EXERCISE DETAILS
Starting at the first line below, copy through to the last line exactly.
______________________________
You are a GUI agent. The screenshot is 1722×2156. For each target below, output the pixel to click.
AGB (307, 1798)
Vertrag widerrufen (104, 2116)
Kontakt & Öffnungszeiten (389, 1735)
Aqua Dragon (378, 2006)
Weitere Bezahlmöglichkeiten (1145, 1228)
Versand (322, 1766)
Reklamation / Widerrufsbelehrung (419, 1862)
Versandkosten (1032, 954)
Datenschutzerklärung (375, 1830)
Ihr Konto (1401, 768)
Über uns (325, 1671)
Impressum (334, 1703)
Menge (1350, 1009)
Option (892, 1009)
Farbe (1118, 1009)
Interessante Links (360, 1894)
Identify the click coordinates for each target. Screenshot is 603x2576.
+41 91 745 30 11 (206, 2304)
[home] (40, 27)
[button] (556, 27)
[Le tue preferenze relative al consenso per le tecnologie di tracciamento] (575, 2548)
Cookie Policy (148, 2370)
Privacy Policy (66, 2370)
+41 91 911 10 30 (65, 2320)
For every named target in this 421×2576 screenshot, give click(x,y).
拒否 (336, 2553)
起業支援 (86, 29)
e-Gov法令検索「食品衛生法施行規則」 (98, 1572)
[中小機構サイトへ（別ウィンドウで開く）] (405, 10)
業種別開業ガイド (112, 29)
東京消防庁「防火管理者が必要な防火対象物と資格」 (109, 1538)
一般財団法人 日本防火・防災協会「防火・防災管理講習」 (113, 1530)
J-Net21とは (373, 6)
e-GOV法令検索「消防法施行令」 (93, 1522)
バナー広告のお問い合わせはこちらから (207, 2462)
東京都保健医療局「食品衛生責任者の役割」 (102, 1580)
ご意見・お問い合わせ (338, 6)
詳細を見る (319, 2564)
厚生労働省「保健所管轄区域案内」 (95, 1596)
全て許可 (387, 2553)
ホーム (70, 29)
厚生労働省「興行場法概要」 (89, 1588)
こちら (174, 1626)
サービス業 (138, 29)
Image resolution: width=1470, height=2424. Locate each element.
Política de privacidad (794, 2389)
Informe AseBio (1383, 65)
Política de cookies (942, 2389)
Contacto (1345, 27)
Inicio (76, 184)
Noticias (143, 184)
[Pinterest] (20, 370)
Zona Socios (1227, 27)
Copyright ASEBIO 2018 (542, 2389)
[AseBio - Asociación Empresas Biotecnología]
______________________________
FINAL ANSWER
You are a GUI agent. The screenshot is 1722×2156. For each target below, output the pixel to click.
AGB (307, 1798)
Vertrag widerrufen (104, 2116)
Kontakt & Öffnungszeiten (389, 1735)
Aqua Dragon (378, 2006)
Weitere Bezahlmöglichkeiten (1145, 1228)
Versand (322, 1766)
Reklamation / Widerrufsbelehrung (419, 1862)
Versandkosten (1032, 954)
Datenschutzerklärung (375, 1830)
Ihr Konto (1401, 768)
Über uns (325, 1671)
Impressum (334, 1703)
Menge (1350, 1009)
Option (892, 1009)
Farbe (1118, 1009)
Interessante Links (360, 1894)
Identify the click coordinates for each target. Screenshot is 603x2576.
+41 91 745 30 11 (206, 2304)
[home] (40, 27)
[button] (556, 27)
[Le tue preferenze relative al consenso per le tecnologie di tracciamento] (575, 2548)
Cookie Policy (148, 2370)
Privacy Policy (66, 2370)
+41 91 911 10 30 (65, 2320)
For every named target in this 421×2576 screenshot, give click(x,y).
拒否 (336, 2553)
起業支援 (86, 29)
e-Gov法令検索「食品衛生法施行規則」 (98, 1572)
[中小機構サイトへ（別ウィンドウで開く）] (405, 10)
業種別開業ガイド (112, 29)
東京消防庁「防火管理者が必要な防火対象物と資格」 (109, 1538)
一般財団法人 日本防火・防災協会「防火・防災管理講習」 (113, 1530)
J-Net21とは (373, 6)
e-GOV法令検索「消防法施行令」 (93, 1522)
バナー広告のお問い合わせはこちらから (207, 2462)
東京都保健医療局「食品衛生責任者の役割」 (102, 1580)
ご意見・お問い合わせ (338, 6)
詳細を見る (319, 2564)
厚生労働省「保健所管轄区域案内」 (95, 1596)
全て許可 (387, 2553)
ホーム (70, 29)
厚生労働省「興行場法概要」 (89, 1588)
こちら (174, 1626)
サービス業 (138, 29)
Image resolution: width=1470, height=2424. Locate each element.
Política de privacidad (794, 2389)
Informe AseBio (1383, 65)
Política de cookies (942, 2389)
Contacto (1345, 27)
Inicio (76, 184)
Noticias (143, 184)
[Pinterest] (20, 370)
Zona Socios (1227, 27)
Copyright ASEBIO 2018 (542, 2389)
[AseBio - Asociación Empresas Biotecnología]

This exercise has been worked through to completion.